The period of time between the trade deadline and early April is when NHL teams hope that their players will either continue already-strong play, or improve upon play that hasn’t been satisfactory. Atop the Metropolitan Division, this is especially true for everybody in the Washington Capitals dressing room, but specifically for goaltender Braden Holtby. Holtby has been the backbone of a very consistent Washington squad over the past few seasons, but as the 2018 playoffs approach, it seems as if the story may be a bit different this year.
From the beginning of the season up until December, Holtby looked to be continuing as one of the league’s top netminders. On the other hand, his backup, Philipp Grubauer, had struggled mightily, failing to win his first game until November 24th, his seventh start of the season. However, since the turn of the calendar year, the story has changed quite significantly.
Since the start of 2018, Holtby has not been the goaltender that we’ve seen over the past few seasons, and that might be an understatement. In 18 starts so far this year, Holtby has posted a 7-7-4 record, with a 3.65 Goals Against Average and a .884 save percentage. To say that these numbers aren’t skewed at all would be a flat-out lie. The Caps as a whole have not played well since the turn of the year; with a 14-10-4 record, the previously-dominant Washington squad has dropped back down to the same level as teams such as Pittsburgh and Philadelphia. Keeping this in mind, the fact that Grubauer has posted a 7-3-0 record in 2018, accompanied by a 1.64 GAA and a .947 SV% may be significant.

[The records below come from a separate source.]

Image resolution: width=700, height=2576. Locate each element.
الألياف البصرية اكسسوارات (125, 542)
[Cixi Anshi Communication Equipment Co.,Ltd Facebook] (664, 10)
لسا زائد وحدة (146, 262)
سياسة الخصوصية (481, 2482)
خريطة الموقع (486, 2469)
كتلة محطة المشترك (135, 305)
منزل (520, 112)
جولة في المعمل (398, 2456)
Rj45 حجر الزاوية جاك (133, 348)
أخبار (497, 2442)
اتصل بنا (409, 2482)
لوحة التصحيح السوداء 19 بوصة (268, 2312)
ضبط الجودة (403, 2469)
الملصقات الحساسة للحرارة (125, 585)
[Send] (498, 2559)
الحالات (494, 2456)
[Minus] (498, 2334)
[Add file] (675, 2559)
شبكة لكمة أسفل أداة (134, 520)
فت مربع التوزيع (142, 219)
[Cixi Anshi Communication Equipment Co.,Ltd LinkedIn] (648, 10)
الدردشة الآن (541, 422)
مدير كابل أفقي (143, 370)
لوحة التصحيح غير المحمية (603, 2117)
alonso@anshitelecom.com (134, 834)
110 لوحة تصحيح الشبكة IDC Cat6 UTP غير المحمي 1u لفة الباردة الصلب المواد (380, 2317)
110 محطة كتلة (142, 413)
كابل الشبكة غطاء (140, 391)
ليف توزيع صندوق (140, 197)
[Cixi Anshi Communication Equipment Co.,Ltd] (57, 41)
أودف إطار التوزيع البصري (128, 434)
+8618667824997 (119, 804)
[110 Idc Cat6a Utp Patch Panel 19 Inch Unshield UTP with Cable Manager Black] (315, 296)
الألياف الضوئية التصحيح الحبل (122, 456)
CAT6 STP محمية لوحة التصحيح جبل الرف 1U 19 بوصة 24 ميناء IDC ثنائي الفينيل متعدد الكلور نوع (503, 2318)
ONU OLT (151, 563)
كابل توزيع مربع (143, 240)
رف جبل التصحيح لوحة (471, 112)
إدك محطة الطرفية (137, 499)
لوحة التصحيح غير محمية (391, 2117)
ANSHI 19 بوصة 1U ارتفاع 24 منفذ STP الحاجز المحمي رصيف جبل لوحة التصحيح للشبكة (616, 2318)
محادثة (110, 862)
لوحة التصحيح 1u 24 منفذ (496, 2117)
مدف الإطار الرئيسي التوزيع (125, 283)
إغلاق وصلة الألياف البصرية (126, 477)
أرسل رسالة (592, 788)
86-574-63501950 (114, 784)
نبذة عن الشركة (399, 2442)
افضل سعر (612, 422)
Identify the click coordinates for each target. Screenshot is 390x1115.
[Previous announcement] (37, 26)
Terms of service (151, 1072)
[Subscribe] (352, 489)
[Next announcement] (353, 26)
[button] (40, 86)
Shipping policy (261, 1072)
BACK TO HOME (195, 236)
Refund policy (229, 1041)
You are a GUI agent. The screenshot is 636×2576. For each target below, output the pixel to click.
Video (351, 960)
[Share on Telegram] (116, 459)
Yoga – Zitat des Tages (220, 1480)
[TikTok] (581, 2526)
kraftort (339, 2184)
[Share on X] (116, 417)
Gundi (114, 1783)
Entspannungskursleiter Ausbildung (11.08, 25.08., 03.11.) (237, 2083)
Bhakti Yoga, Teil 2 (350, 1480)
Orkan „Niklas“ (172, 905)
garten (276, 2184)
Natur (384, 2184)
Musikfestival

The numbers don’t lie in this one: Grubauer has been the significantly better goaltender since the turn of the calendar year. However, the decision isn’t necessarily as easy as by-the-numbers for Washington’s coaching staff. Holtby has been the long-time starter for the team, and has significantly more playoff experience than Grubauer, who has only started one playoff game in his career. With the playoffs less than a month away, and the division being as tight as it is, the best bet for Washington might be to ride the hot hand in net, something the team hasn’t had to deal with since the days of Semyon Varlomov. As the playoffs near closer and closer, there is plenty of time for trends to change but, should the Capitals’ goaltending problem remain, we may see a change in who owns the crease come playoff time in Washington.